Downtown Buffalo’s latest restaurant, Rowhouse, has been open just a week. And while it is still finding its legs in some respects (a thing to be expected of any new restaurant), it shows promise in others. Here are some observations from my initial visits.
Rowhouse’s first-floor café opens bright and early, and as of 7:30 a.m. last Tuesday when I showed up, only a few other customers proved wise to its morning charms. While the Tim Hortons a few doors down was bustling with harried commuters, Rowhouse’s gleaming, white-walled coffee and pastry bar was hushed and tranquil. My only wait was the time it took the barista to carefully froth the coconut milk for my matcha latte. I was so content there, I had half a mind to spend my day working off the free wi-fi and drinking through the selection of espresso drinks, pour-over, cold brew, smoothies, and juices. I would encourage you to check it out, but I sort of like the idea of having the space all to myself.

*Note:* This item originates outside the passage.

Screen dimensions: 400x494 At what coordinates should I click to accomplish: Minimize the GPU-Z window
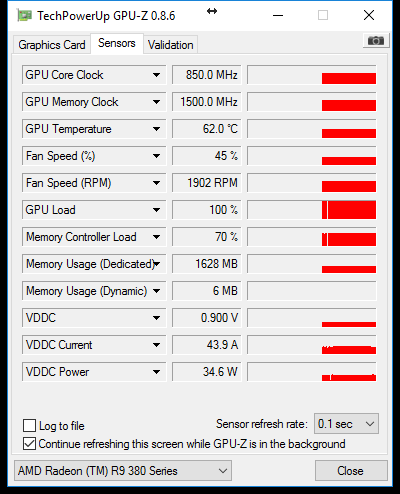click(x=278, y=15)
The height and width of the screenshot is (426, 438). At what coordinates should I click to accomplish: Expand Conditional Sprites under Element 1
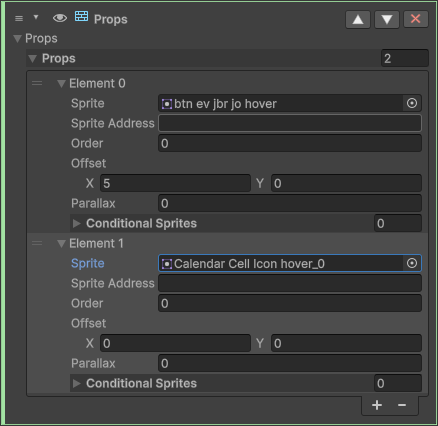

- Because woman cannot live on green tea powder alone, I also ordered a scone. To my surprise (I’m cynical by nature), it approached perfection. The square-cut pastry was pleasantly golden with patches of toothsome, crunchy russeting at the corners and where the scone’s surface peaked and cragged. In contrast, its interior was tender and flakey, which spoke to the baker’s practiced technique and delicate hand. It also tasted more of flour than sugar, as a good scone should. Eating my way through the cafe’s pastry case is now high on my to-do list.
- The strength of Rowhouse’s onsite bakery was also apparent at dinner. In this case, the proof was in the delicately sour crust of the white pizza, which the restaurant serves topped with a judicial amount of boursin cheese, silky fresh ricotta, pine nuts, arugula, and bright lemon zest. I only wish that less of the pie had blackened in the wood-fired oven. I am all for charring, but certain slices approached acridity, which obliterated the delicious but very subtle flavors the bakers had painstakingly developed in the dough. Pizzas at neighboring tables appeared to be more evenly browned, suggesting this isn’t a blanket problem.
- Despite its thermic vagaries, the wood-fired oven also produced components of the other highlight of my dinner: local roast half chicken with duck confit Brussel sprouts and potato puree so soft and decadent you just know the French (and copious amounts of butter) had something to do with it.
- The house made bread is not complimentary at Rowhouse, and given my new-found fondness for its baking program, I am kicking myself for not trying any. Don’t be like me; order the bread board for $6 and live a life free of regret.
- Not everything I tried was worth recommending. A run-of-the-mill beet salad with walnuts and goat cheese was underdressed and underwhelming. And the roasted root vegetables with honey and thyme were pallid when they ought to have been bronzed and caramelized. Still, it’s very early in the restaurant’s lifecycle, and tomorrow those problems may very well be corrected.
A final note: Rowhouse doesn’t seat tables unless your entire party is present. And while it isn’t immediately evident, there is a cocktail lounge through the door to the right of the hostess stand where you can wait for your guests over a surprisingly inexpensive glass of wine. (I mean, it’s a full bar, so get what you want.) If drinking isn’t your thing, you can browse the larder for gourmet provisions or grab a coffee at the café, which stays open into the evening. Aside from the stunning architectural detail and interior design, it’s this multi-format, something-for-everyone concept that makes Rowhouse worth exploring.